A signboard pointed us in the direction of our department (yes it's always been there but I'd never photographed it).

Barely a few days had passed since reopening before the incessant 'Placement preparations' began. The effect it had on us was profound with people scrambling left right and center to get their resumes (it's pronounced Ray-soo-may oh Plebeians) ready, what with our seniors butchering the same with comments all over.

Mock interviews saw some of us, including yours truly, spend an eternity being asked questions that would determine who won the prize money of a million dollars :P whereas others were pushed off quick by the ones who had the power of mock! (you won't get this one unless you visit a very specific website).  Mr. Vigneswaran and me took off on a short sojourn to Coimbatore where we won a paper presentation contest at CIT (Yes, we did present our own paper, not something stolen off the net). Unfortunately, most of our professors were none too keen on giving us attendance even if we missed classes for such an event.

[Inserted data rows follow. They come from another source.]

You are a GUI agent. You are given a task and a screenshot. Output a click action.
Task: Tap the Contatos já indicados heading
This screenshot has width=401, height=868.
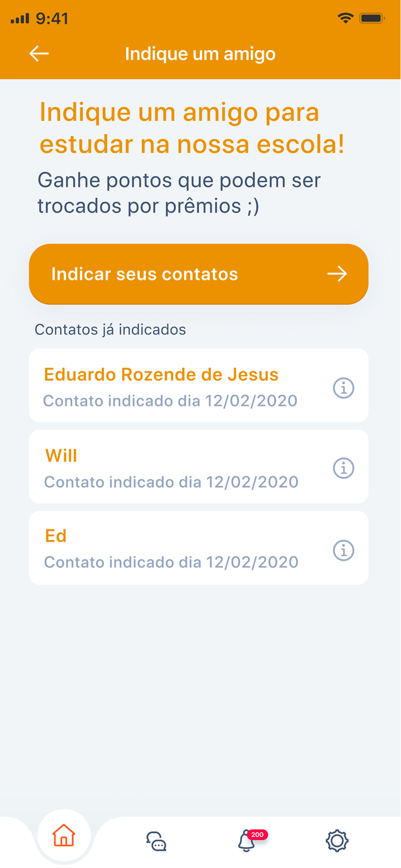[x=110, y=329]
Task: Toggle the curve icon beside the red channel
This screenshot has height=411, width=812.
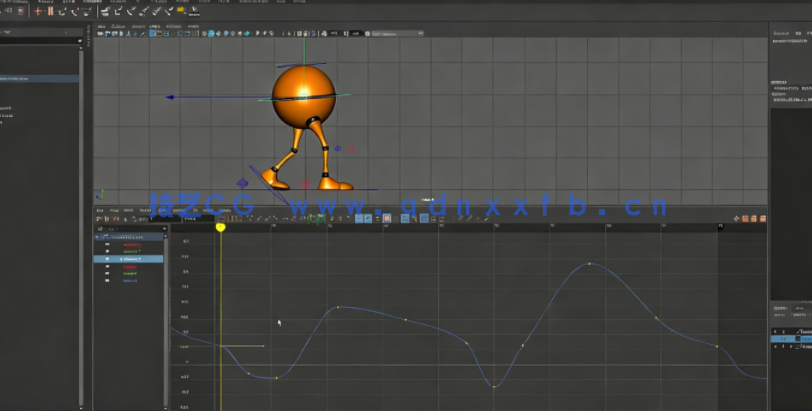Action: (x=107, y=245)
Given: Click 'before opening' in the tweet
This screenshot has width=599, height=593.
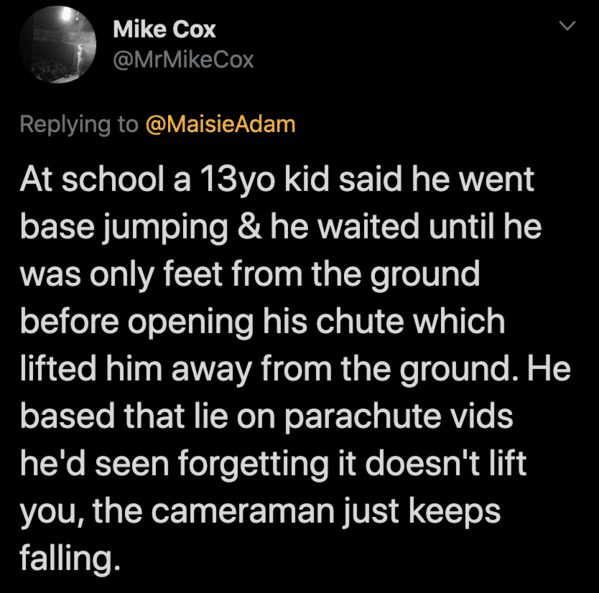Looking at the screenshot, I should (x=137, y=323).
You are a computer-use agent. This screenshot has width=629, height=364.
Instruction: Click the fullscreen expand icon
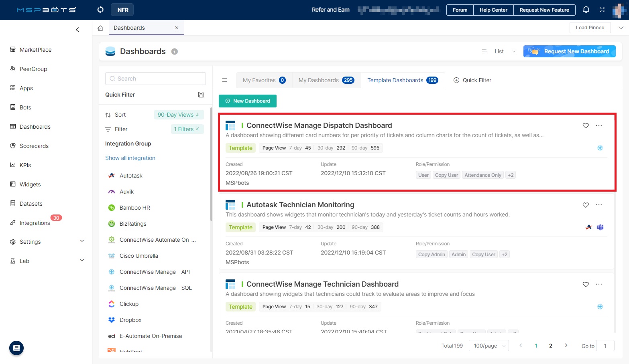tap(602, 10)
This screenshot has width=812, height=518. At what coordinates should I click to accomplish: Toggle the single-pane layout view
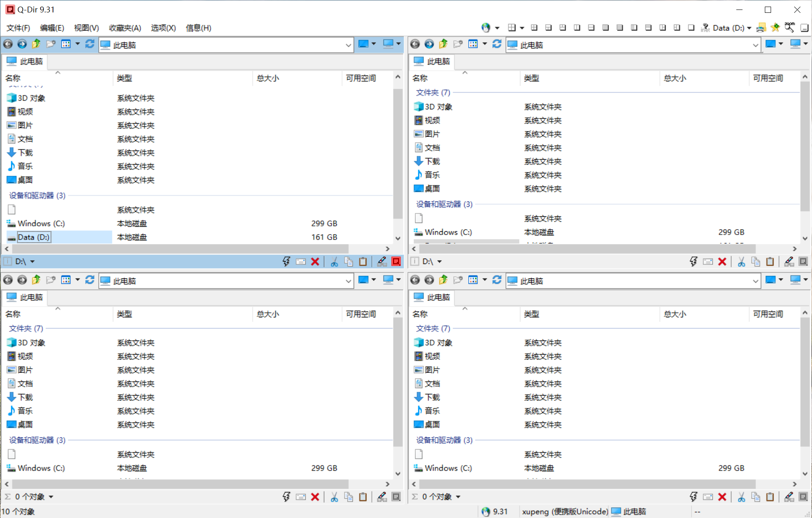click(x=691, y=27)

Back at college, our Faculty adviser and class representatives had been hard at work arranging an Industrial visit to Nokia's Special Economic Zone at Sriperumbudur. The sprawling SEZ had Nokia's own factory for Volume phones (ones that sold en masse) alongside several others like Foxconn (yeah, the suicide company), Jabil and Laird that supply Nokia's OEM components. During the pre-floor visit presentation, one of our company of 60 had the bright idea to spout out loud "No one wants" in response to "Who here wants to work for Nokia?". The ex-Navy man HR Manager wasn't taking any crap and he promptly threatened to stop the visit right then and there lest the "coward [sic] had the guts to own up". After some cajoling from our FA, the trip proceeded with all of us attired like we were going into a biological hot-zone.

On the way back another genius threw a bottle out the window of the bus. Said bottle hit a car's windscreen square center and the driver found the Vice Chancellor's number and reported the class. This later resulted in a Industrial visit ban for the remainder of the semester. Not like we really had the time anyway.

The image on the left spells out MITAFEST, that's our college festival. Apparently it looks the same when read from top or bottom. MITAFEST festivities were in full swing. Didn't quite bother helping out with writing the web page stuff this time around because the previous MITAFEST they conveniently forgot yours truly when it came to certificates.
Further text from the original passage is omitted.